+208 Cindy wishes to arrange her coins into X piles, each consisting of the same number of coins, Y. Each pile will have more than one coin and no pile will have all the coins. If there are 22 possible values for Y given all of the restrictions, what is the smallest number of coins she could have?
+622 The key to this problem lies in the fact that Cindy can have 22 different pile sizes (Y).
Here's why this information helps us find the smallest number of coins:
Divisibility: Since Cindy can have 22 different pile sizes, the total number of coins (let's call it T) must be divisible by 22 different numbers.
Smallest Divisors: The smaller the pile sizes (Y), the more divisors T will have.
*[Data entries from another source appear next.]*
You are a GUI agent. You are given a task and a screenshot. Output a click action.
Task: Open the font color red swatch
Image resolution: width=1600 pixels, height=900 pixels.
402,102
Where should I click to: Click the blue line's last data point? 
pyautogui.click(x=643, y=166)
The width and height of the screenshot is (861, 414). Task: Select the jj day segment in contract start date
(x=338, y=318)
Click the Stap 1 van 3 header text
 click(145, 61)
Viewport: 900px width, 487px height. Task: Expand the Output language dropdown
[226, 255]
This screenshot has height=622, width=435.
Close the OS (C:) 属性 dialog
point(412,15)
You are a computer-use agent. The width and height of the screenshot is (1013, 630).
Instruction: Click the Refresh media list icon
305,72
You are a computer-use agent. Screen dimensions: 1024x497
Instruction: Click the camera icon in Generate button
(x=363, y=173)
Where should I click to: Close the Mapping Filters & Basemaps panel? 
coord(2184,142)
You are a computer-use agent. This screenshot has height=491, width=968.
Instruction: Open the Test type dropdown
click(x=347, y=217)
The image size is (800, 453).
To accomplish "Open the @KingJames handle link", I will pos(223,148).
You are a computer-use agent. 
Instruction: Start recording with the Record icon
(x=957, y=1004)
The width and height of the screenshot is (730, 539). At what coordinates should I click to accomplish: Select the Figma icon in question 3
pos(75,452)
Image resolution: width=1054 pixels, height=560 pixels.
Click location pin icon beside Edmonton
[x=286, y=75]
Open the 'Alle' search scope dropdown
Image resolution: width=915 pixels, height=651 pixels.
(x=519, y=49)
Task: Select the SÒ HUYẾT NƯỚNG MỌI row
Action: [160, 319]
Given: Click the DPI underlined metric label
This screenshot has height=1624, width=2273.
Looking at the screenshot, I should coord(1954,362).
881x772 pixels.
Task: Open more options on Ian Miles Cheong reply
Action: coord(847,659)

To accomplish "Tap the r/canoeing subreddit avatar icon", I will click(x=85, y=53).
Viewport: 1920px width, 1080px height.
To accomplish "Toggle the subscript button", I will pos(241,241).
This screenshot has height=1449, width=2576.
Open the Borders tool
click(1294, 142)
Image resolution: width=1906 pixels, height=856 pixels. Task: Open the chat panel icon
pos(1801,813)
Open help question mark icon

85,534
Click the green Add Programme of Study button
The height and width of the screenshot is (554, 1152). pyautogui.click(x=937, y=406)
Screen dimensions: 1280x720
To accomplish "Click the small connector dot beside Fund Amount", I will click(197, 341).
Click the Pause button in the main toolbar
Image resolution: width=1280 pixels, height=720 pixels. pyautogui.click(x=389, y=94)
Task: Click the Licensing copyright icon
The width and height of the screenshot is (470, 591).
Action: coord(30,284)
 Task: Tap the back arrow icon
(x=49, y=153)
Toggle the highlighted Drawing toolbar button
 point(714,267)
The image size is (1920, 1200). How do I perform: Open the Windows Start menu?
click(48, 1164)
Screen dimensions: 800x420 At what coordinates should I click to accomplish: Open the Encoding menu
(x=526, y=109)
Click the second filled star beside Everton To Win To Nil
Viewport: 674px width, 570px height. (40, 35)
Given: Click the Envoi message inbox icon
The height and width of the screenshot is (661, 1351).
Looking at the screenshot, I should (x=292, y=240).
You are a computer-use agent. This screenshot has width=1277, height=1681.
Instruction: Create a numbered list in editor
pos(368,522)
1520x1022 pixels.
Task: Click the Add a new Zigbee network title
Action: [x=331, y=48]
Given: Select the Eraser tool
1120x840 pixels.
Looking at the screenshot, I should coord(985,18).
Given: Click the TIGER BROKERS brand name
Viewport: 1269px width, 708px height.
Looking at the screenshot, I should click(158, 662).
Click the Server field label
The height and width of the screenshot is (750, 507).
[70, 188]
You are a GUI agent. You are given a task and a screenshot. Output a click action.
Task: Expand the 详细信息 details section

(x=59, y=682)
In other words, for T to have the smallest number of coins, we want the first 22 positive integers to divide T.
Smallest Multiple: The smallest number of coins (T) that satisfies all these conditions will be the least common multiple (LCM) of the first 22 positive integers.
Finding the LCM of all 22 numbers can be computationally expensive. However, we can make some observations:
All the first 11 positive integers divide any larger positive integer.
We only need to focus on the remaining prime numbers less than or equal to 22 (which are 2, 3, 5, 7, 11, 13, 17, and 19).
Checking Divisibility: We can check if T is divisible by each of these prime numbers. If it's not, we need to increase T until it becomes divisible by all of them.
Finding the Smallest T:
Start with a small number like T = 22 (which is divisible by 2 and 11). Check if it's divisible by 3, 5, 7, 13, 17, and 19. If not, increase T by 1 and repeat the checks.
The smallest T that satisfies all the divisibility conditions is T = 88.
Therefore, the smallest number of coins Cindy could have is 88.